The most, and best, (pop-up) haunted house in decades.

THE HOUSE OF MADAME M

Fond of house tours? Considering what lurks behind every door, drawer, and flap, here’s the Airbnb from, literally, hell.

“Oh, and one piece of advice,” purrs the partly human guide waiting at the door, “don’t touch a thing.” Viewers valiant (or unwise) enough to ignore that warning are in for a rare screamfest, as every subsequent, dimly lit room is scattered with flaps and pull-tabs that invariably reveal arrays of leering ghosts, hideous monsters, skeletons, imps, or shelves filled with bottles of poison or other portents of doom. Not to mention the raging fire glaring from the pop-up fireplace, the load of disgusting glop sucked into a monstrous mouth, the glutinous thing rising from the bathtub…and so much more. Perrin adds bits of all-too-suggestive patter (“Our cook has been sharpening her knives. You know, some people would kill for a morsel of her tasty creations!”) and lovingly embellishes walls and floors with eerie detail.

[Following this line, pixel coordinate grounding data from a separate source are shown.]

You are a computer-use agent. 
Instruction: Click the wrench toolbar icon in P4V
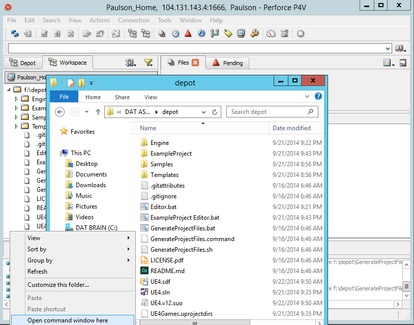click(253, 34)
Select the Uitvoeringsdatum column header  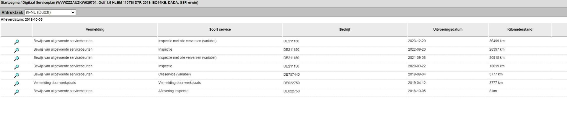pos(448,29)
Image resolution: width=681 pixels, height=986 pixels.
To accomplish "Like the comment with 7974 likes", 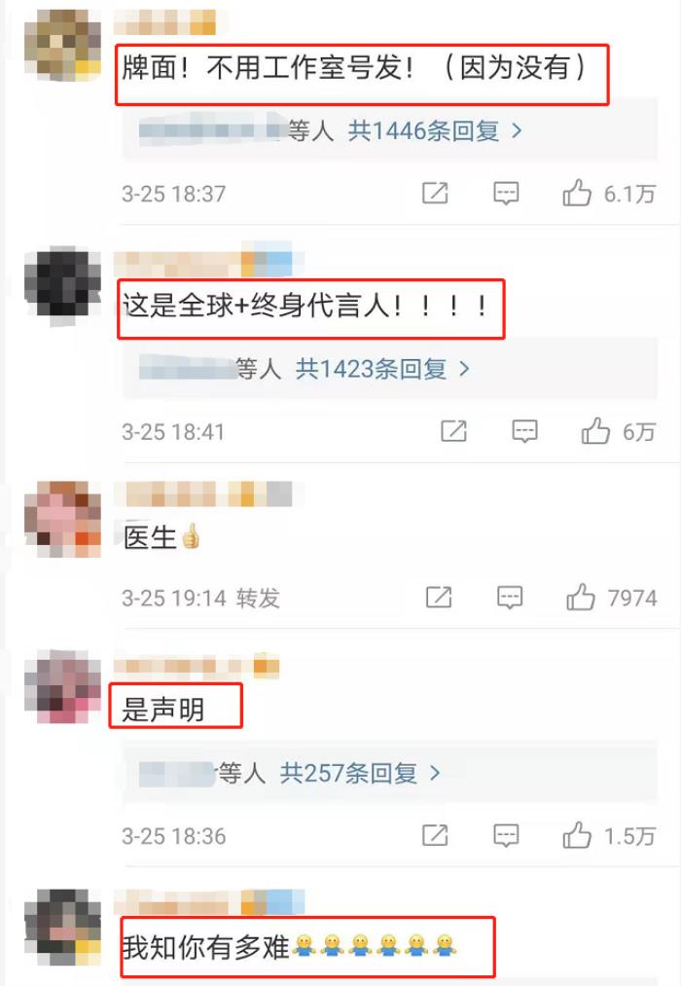I will point(581,596).
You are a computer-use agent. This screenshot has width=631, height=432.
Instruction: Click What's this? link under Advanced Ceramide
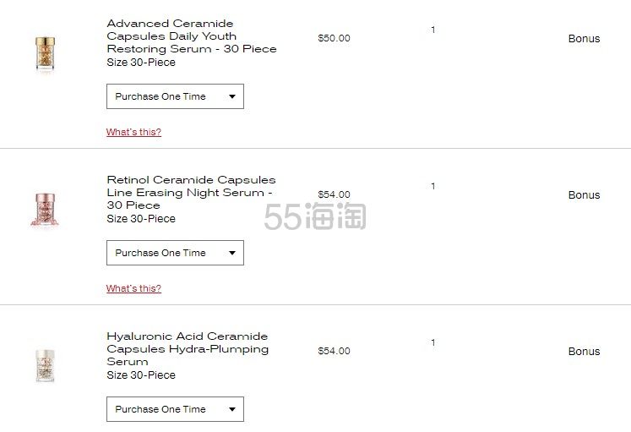(133, 132)
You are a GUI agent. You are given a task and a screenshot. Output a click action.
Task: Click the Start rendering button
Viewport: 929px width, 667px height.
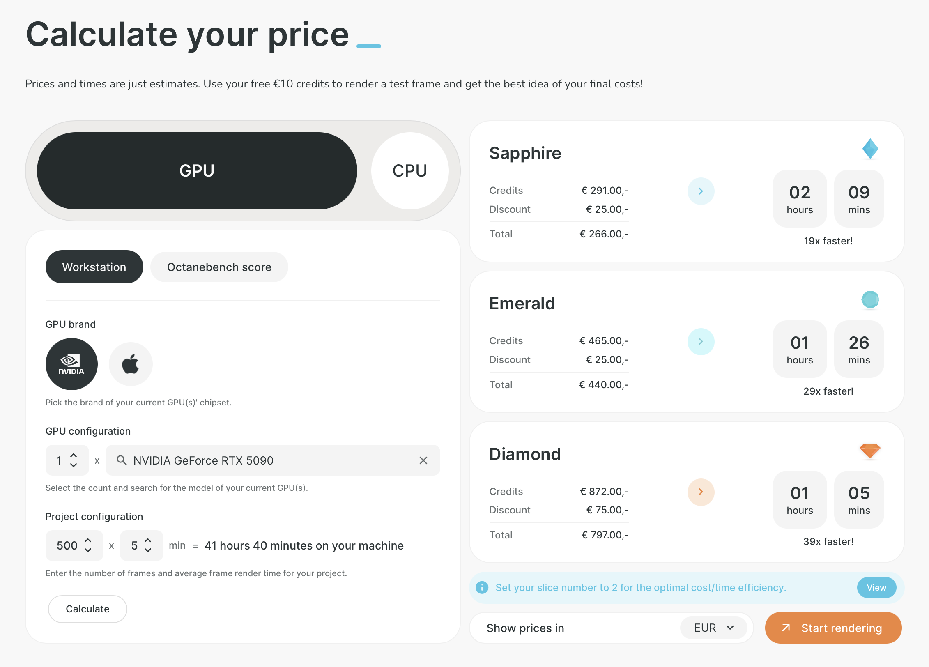coord(833,628)
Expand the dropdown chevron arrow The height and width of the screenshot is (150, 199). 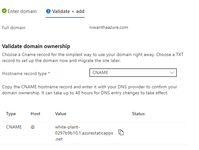tap(172, 72)
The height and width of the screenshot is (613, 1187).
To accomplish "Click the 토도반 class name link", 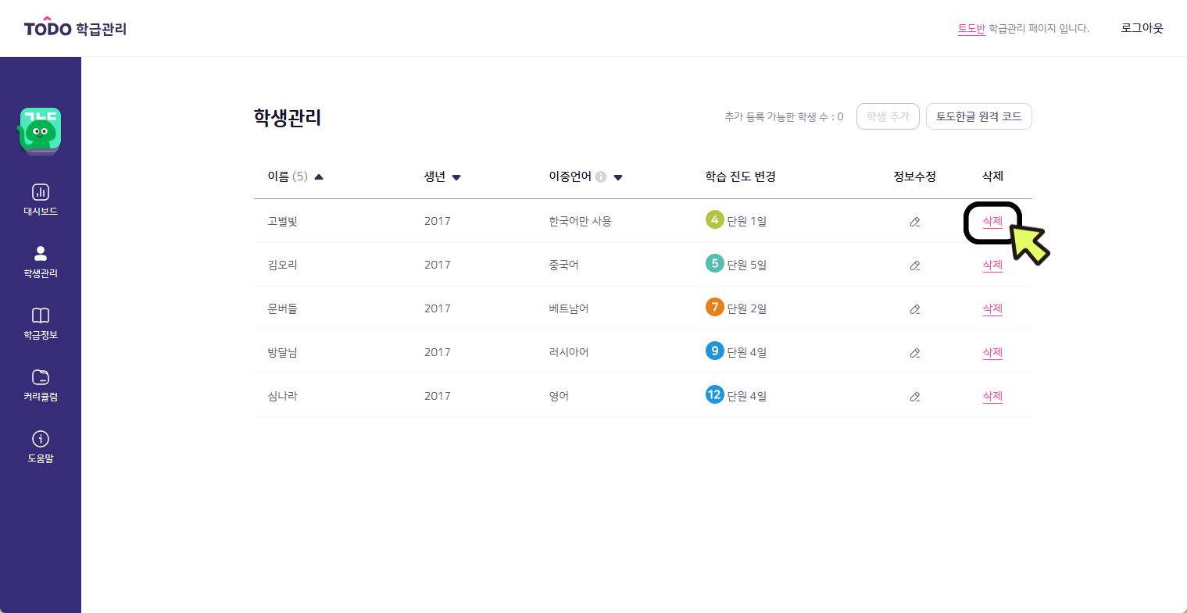I will pyautogui.click(x=971, y=29).
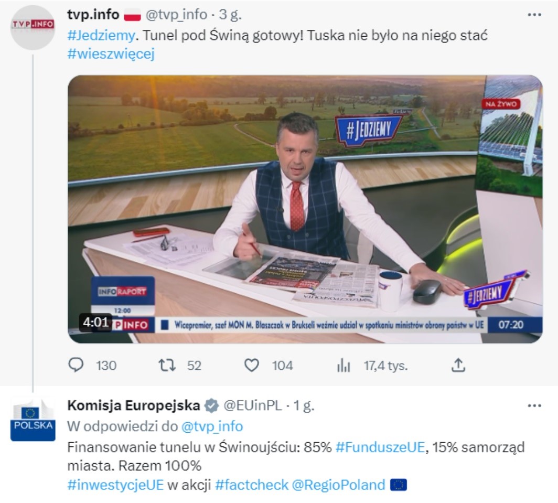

Unfolding a huge pair of hairy arms reveals a climactic view of assembled boojums beneath an “Abandon hope all who enter here” banner—just the thing to send the never-seen visitor scurrying (“Wait! Where are you going?”)…and probably coming back around to the front for a repeat visit. Not since Jan Pienkowski’s Haunted House (1979) has a pop-up treatment of the theme been so satisfying.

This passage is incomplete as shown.